━━━━━ DATA EXTRACTS ━━━━━

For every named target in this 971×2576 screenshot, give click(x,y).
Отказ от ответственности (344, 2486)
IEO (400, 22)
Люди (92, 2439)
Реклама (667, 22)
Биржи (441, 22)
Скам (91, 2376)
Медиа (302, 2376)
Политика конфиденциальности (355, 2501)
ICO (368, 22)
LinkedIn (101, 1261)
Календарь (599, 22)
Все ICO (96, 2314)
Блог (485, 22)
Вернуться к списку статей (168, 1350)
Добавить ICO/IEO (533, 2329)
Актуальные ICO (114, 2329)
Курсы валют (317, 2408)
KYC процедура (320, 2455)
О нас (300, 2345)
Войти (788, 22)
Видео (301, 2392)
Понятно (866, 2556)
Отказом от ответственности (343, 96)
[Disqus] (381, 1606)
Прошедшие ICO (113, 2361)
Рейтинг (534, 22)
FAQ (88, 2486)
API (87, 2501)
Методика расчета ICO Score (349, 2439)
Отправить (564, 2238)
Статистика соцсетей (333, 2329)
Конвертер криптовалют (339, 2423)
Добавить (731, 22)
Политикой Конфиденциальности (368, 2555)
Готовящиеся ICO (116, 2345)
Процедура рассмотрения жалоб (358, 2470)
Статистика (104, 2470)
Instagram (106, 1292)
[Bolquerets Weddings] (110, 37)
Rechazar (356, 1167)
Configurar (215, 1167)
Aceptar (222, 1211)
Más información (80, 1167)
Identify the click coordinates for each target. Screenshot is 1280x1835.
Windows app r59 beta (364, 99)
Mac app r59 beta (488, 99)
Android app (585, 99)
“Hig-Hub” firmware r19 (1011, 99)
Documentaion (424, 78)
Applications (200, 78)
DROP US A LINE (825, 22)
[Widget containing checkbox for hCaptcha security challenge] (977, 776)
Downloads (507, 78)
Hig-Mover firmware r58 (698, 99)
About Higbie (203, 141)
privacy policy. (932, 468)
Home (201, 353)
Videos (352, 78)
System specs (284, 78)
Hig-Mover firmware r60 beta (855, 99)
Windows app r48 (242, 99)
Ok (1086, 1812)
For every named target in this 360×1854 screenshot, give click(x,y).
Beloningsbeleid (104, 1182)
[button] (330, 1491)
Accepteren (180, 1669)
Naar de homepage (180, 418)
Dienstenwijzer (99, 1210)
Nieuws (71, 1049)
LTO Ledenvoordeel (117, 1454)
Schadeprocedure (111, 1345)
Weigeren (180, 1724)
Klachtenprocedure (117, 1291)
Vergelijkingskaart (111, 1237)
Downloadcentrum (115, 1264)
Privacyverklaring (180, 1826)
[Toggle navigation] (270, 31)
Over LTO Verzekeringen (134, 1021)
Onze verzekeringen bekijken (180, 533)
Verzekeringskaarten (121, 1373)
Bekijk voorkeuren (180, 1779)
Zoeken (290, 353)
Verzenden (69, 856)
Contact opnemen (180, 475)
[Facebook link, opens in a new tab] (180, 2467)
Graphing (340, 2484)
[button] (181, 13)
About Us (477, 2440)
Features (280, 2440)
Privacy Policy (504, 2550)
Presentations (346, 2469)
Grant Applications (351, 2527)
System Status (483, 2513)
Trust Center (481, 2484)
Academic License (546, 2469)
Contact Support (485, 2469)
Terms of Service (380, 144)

━━━━━

▶ EXERCISE PROMPT:
What you return must be the lines above that run from the line with "Windows app r59 beta (364, 99)" to the line with "Videos (352, 78)", inclusive, each copied exactly.

▶ REPLY TO THE EXERCISE:
Windows app r59 beta (364, 99)
Mac app r59 beta (488, 99)
Android app (585, 99)
“Hig-Hub” firmware r19 (1011, 99)
Documentaion (424, 78)
Applications (200, 78)
DROP US A LINE (825, 22)
[Widget containing checkbox for hCaptcha security challenge] (977, 776)
Downloads (507, 78)
Hig-Mover firmware r58 (698, 99)
About Higbie (203, 141)
privacy policy. (932, 468)
Home (201, 353)
Videos (352, 78)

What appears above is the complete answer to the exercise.